15 January 1998
UNSCOM CHAIRMAN BUTLER LEAVES FOR BAGHDAD
(U.N. says evidence exists of Iraqi biological experiments on dogs) (400) By Judy Aita USIA United Nations Correspondent United Nations -- The head of the U.N. Special Commission overseeing the destruction of Iraqi weapons (UNSCOM) January 15 left U.N. headquarters for meetings with senior Iraqi officials in Baghdad early next week, a U.N. spokesman said. UNSCOM Chairman Ambassador Richard Butler will meet first with French officials before proceeding to Baghdad, U.N. spokesman Fred Eckhard said. Butler will meet with Iraqi Deputy Prime Minister Tariq Aziz on January 19 and 20 "to discuss policy questions, in particular the question of access." He's expected to leave Baghdad on the morning of January 21 and be back in New York January 22. The inspection team headed by UNSCOM inspector Scott Ritter, the American with whom Iraq refuses to cooperate, did not attempt to go on mission January 15, Eckhard also said.
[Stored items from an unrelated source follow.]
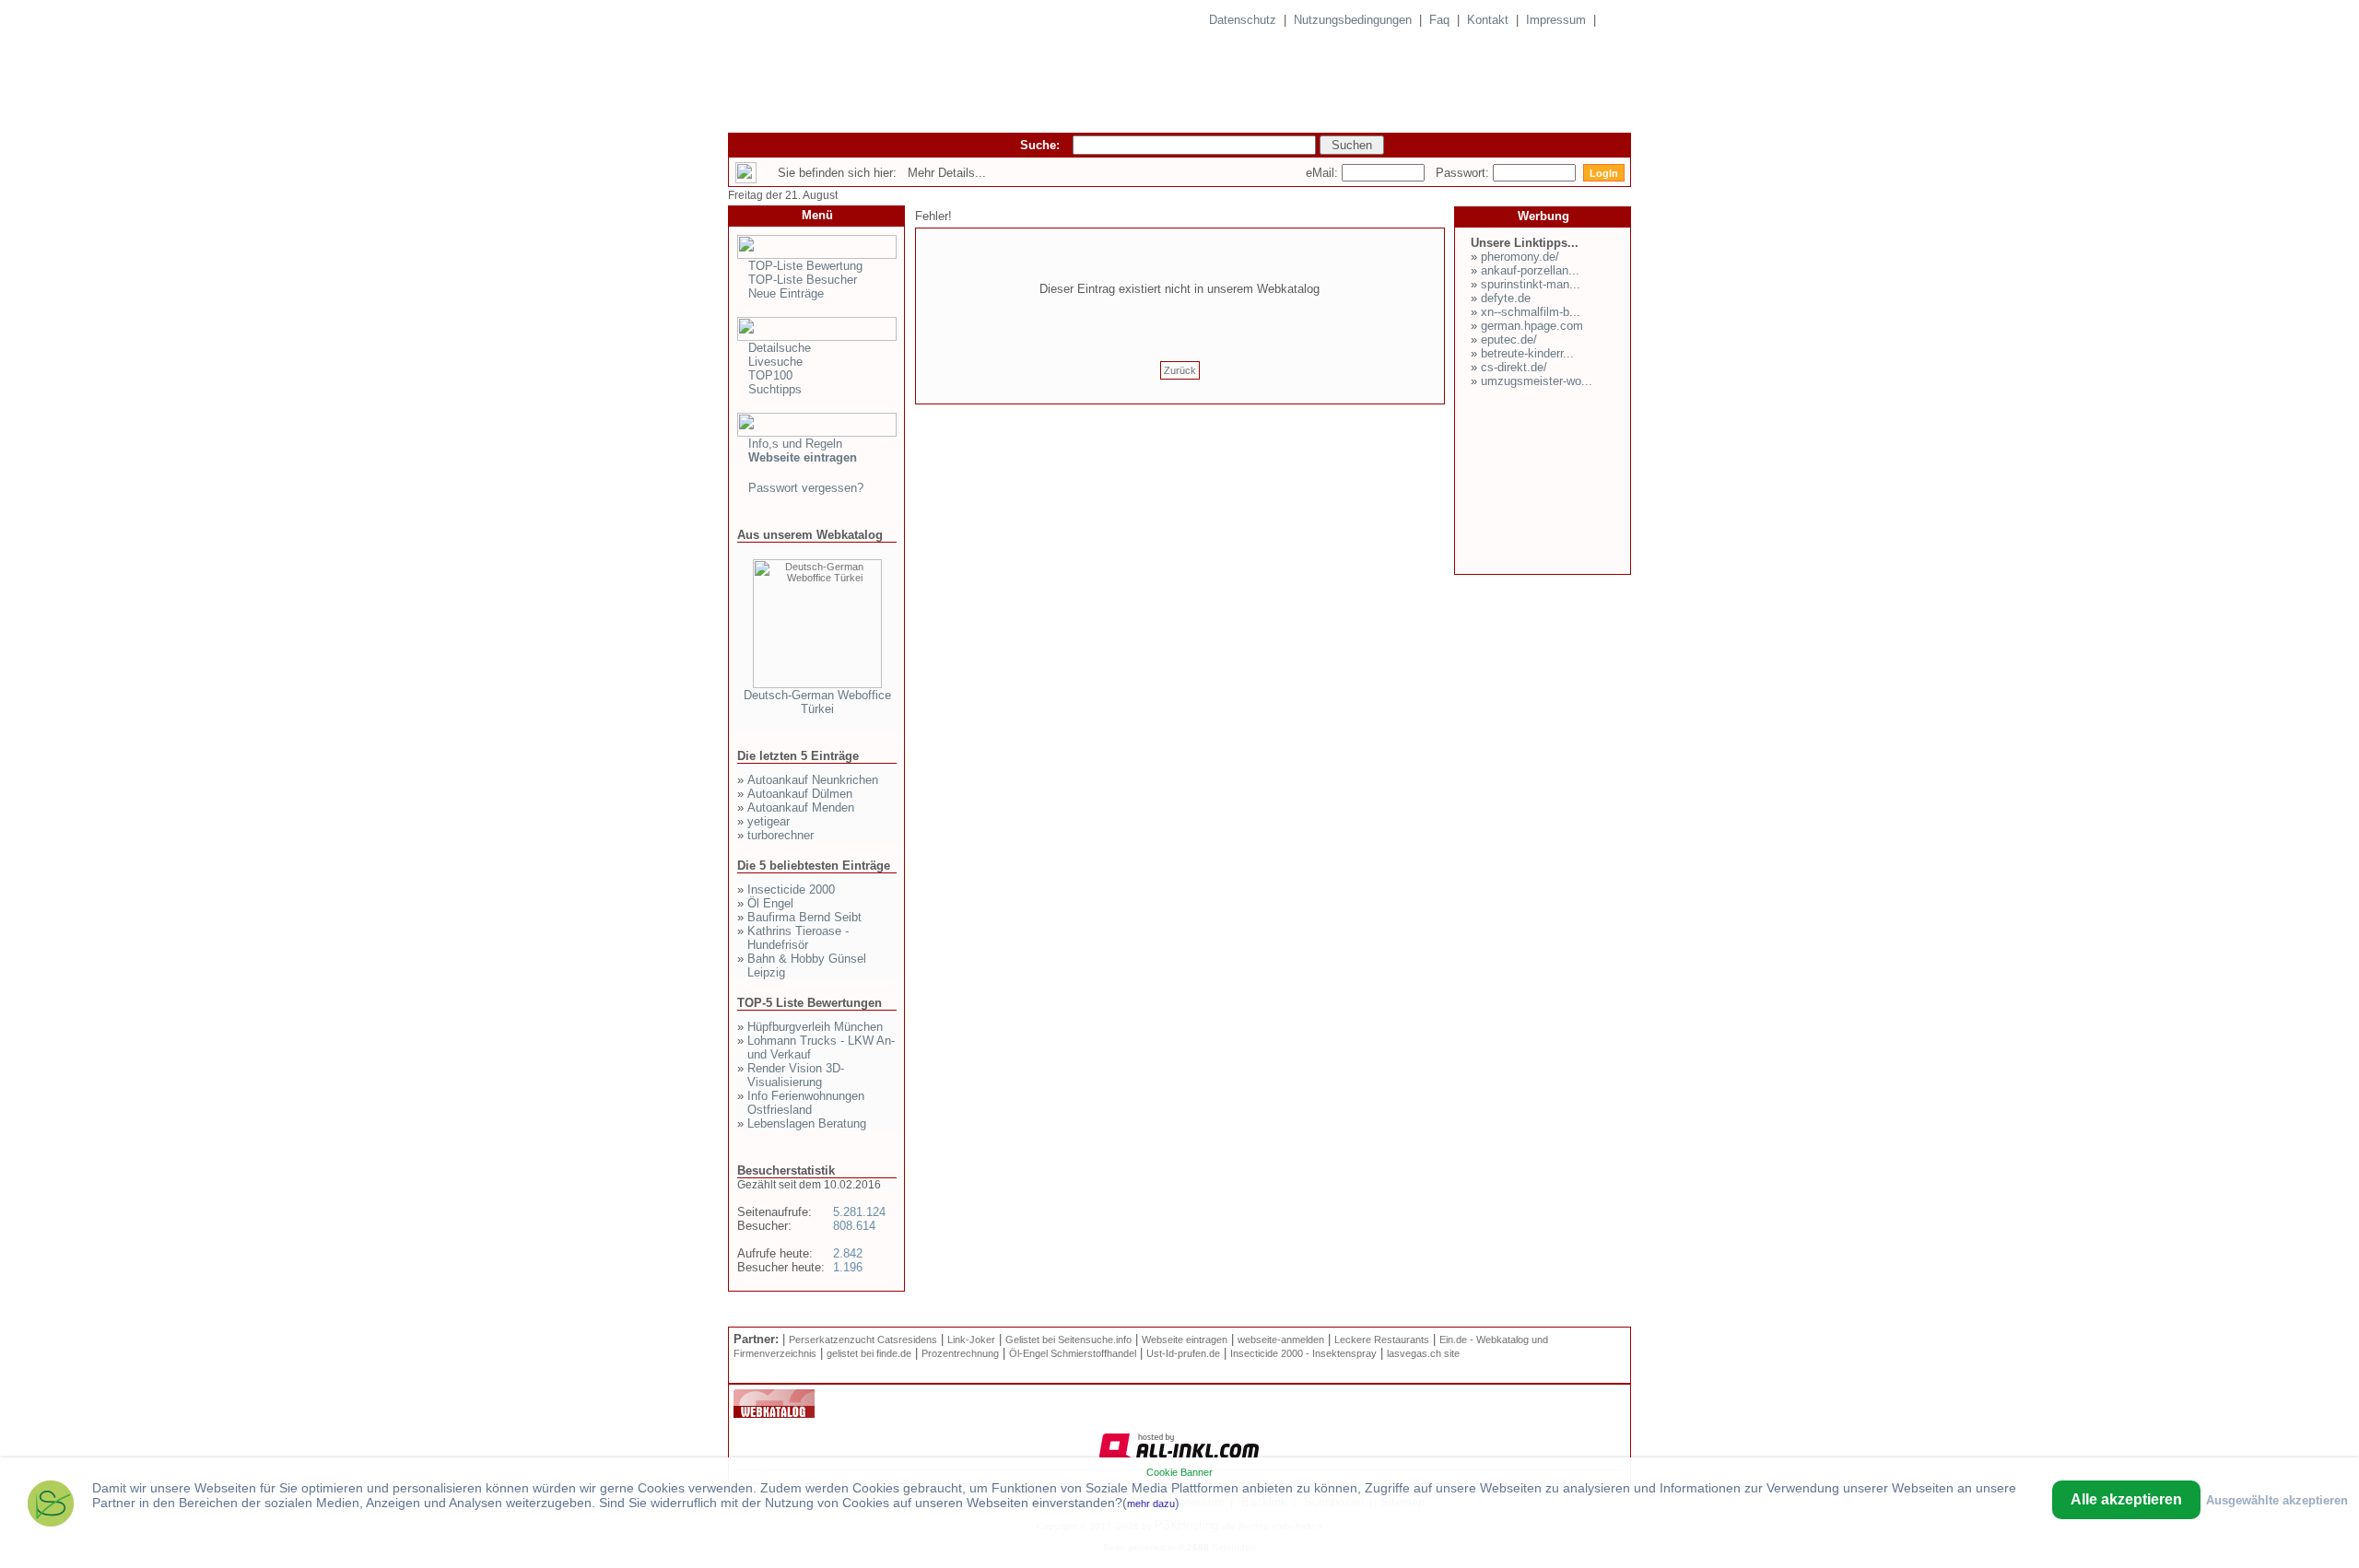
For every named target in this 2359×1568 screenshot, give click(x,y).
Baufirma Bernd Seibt (804, 917)
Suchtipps (775, 389)
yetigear (768, 821)
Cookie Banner (1179, 1472)
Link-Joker (971, 1339)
Ritter is waiting for further instructions from Butler before attempting any new inspections. "Other teams covering chemical, nuclear, and biological weapons, as well as missiles, did inspections without any hitches," Eckhard said. On January 14, Butler gave to the Security Council a detailed composition of the UNSCOM team which attempted to undertake inspections under Ritter's direction but was blocked by Iraq on January 12. That team consisted of 44 persons, 28 of whom were classified as inspectors, the spokesman said. Of the 28 inspectors, 10 were Americans, five were Britons, three French, two Austrian, and the remaining eight came from Bosnia, Brazil, Finland, Germany, India, Ireland, Sweden, and Switzerland, Eckhard said. Asked about allegations of Iraqi biological weapons experiments on humans, Eckhard said that "the photograph that was referred to by one American television network is not, in the view of UNSCOM, evidence of experimentation on humans." The photograph "has not been made public," the U.N. spokesman said. "As a matter of policy, UNSCOM does not go public with any materials they get from Iraq. As far as the photograph goes, UNSCOM does not consider it evidence of experiments on humans." "There was, as well, a newspaper report of experiments on dogs," Eckhard said. "There were in fact video tapes of such experiments, but again these were not made public." "But, in fact, there does seem to have been experimentation on dogs," he said.